Teks Kutipan:
------

Minggu, 29 Juni 2014

Tahun politik dinilai kalangan dunia bisnis sebagai hal yang positif. Banyaknya uang yang keluar yang dipakai untuk belanja politik menjadi peluang bisnis yang baik.

Pengusaha UKM Susanto mengungkapkan, tahun pemilu justru menjadi peluang tumbuhnya perekonomian bagi kalangan pengusaha. Setiap calon legislatif atau pun presiden berlomba-lomba menarik masyarakat untuk menjadi simpatisan. Hal ini akan membutuhkan tingkat konsumsi yang tinggi.

------

Materi yang Ditampilkan:

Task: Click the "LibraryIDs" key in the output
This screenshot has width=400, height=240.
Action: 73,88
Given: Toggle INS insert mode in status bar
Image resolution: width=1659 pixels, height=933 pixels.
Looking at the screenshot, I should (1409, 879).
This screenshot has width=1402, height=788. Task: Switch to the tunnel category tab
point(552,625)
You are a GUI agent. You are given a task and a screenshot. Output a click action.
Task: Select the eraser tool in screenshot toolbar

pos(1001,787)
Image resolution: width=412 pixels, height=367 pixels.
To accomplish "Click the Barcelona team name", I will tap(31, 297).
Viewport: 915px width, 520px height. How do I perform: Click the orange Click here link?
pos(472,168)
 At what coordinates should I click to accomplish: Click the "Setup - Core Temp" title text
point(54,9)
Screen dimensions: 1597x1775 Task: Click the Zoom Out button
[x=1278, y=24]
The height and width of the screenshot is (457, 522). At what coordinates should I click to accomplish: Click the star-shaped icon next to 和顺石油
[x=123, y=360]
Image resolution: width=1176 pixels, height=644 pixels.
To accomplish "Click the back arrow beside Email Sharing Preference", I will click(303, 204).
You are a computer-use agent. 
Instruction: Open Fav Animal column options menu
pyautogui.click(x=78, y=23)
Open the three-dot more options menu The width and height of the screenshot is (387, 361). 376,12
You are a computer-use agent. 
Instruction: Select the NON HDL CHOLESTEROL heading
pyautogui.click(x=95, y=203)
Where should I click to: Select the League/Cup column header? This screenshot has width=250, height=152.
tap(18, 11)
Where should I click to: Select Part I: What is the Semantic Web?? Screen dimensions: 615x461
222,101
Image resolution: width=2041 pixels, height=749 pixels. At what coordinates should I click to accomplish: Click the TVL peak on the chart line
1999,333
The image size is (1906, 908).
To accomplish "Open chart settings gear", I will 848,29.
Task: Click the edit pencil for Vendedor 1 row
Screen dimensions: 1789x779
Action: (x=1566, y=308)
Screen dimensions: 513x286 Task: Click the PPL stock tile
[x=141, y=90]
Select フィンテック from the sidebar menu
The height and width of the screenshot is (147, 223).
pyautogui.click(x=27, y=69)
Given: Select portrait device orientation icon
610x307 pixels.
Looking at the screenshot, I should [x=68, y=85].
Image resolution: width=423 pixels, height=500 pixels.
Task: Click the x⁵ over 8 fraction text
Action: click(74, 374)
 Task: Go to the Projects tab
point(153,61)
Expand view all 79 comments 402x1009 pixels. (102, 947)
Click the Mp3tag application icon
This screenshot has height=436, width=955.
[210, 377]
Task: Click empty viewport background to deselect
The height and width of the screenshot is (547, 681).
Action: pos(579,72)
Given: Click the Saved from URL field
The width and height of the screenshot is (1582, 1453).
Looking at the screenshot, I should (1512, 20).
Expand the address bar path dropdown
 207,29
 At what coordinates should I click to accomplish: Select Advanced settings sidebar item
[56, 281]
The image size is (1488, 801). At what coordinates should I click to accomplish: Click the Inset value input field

------

Petunjuk Tugas: Salin bagian teks kutipan tentang tahun politik tanpa perubahan, mulai dari "Minggu, 29 Juni" dan berakhir pada "bisnis yang baik.".

Jawaban:
Minggu, 29 Juni 2014

Tahun politik dinilai kalangan dunia bisnis sebagai hal yang positif. Banyaknya uang yang keluar yang dipakai untuk belanja politik menjadi peluang bisnis yang baik.